* What the task requires *
Every line from the one containing "Click the Print toolbar icon" to the end of the data below should be copied exactly, but pictures should not.

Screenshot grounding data
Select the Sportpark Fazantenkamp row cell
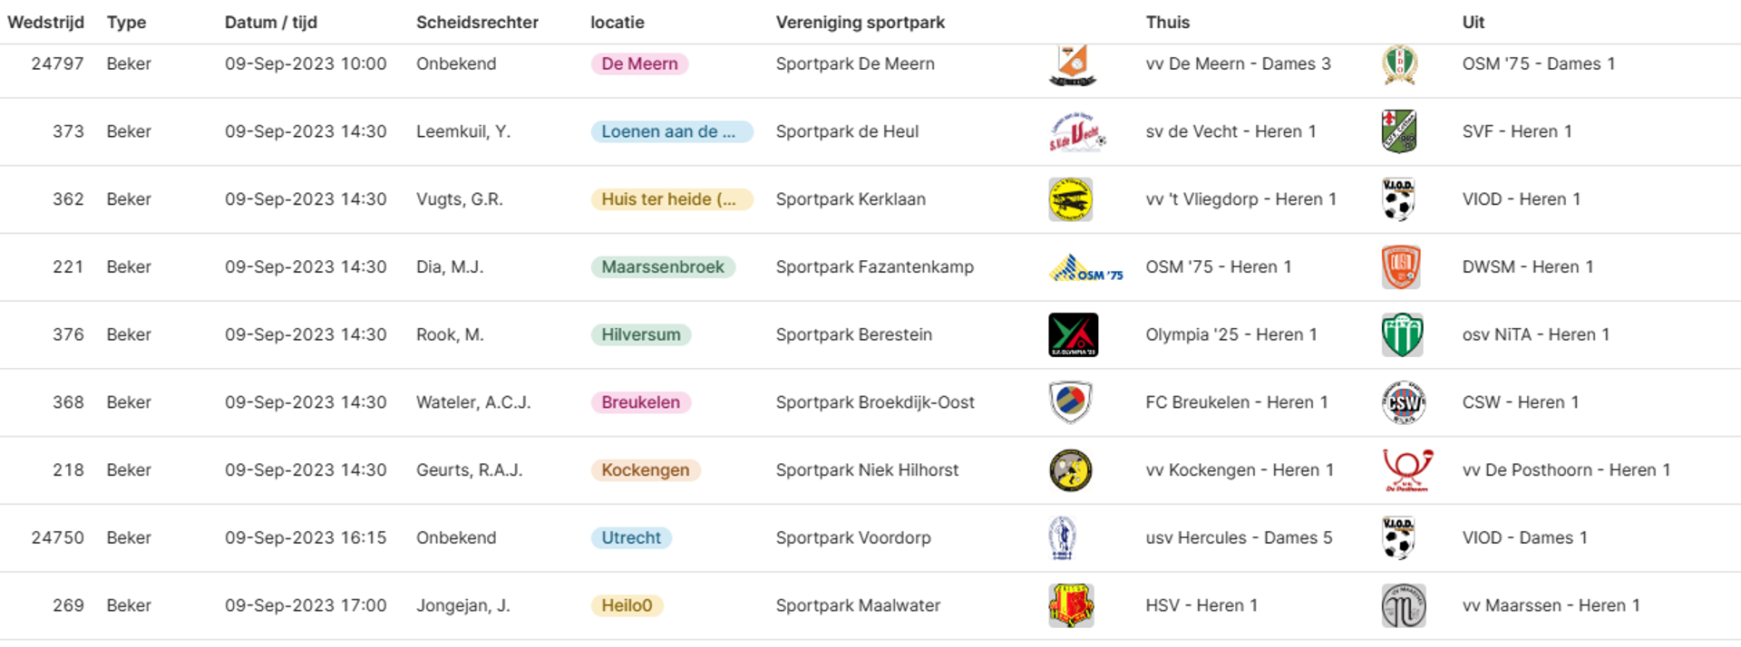 pos(875,267)
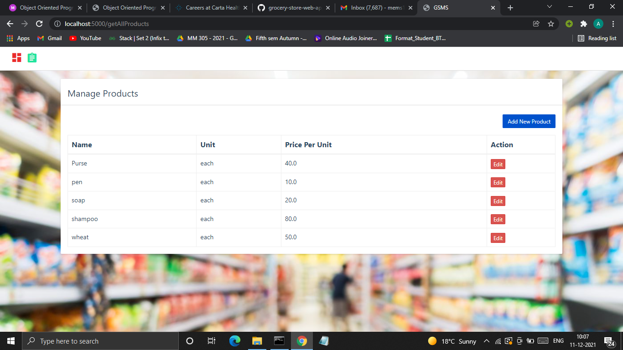The image size is (623, 350).
Task: Open orders using green clipboard icon
Action: coord(31,58)
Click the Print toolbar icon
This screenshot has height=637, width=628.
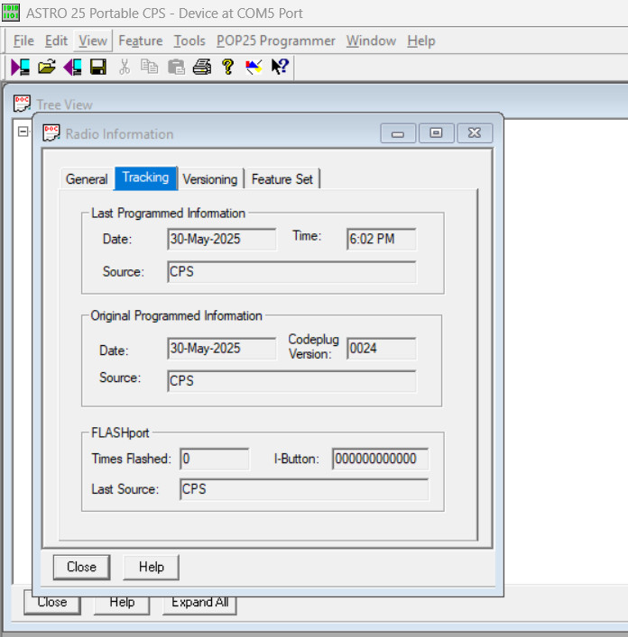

* Task response *
Click the Print toolbar icon
This screenshot has height=637, width=628.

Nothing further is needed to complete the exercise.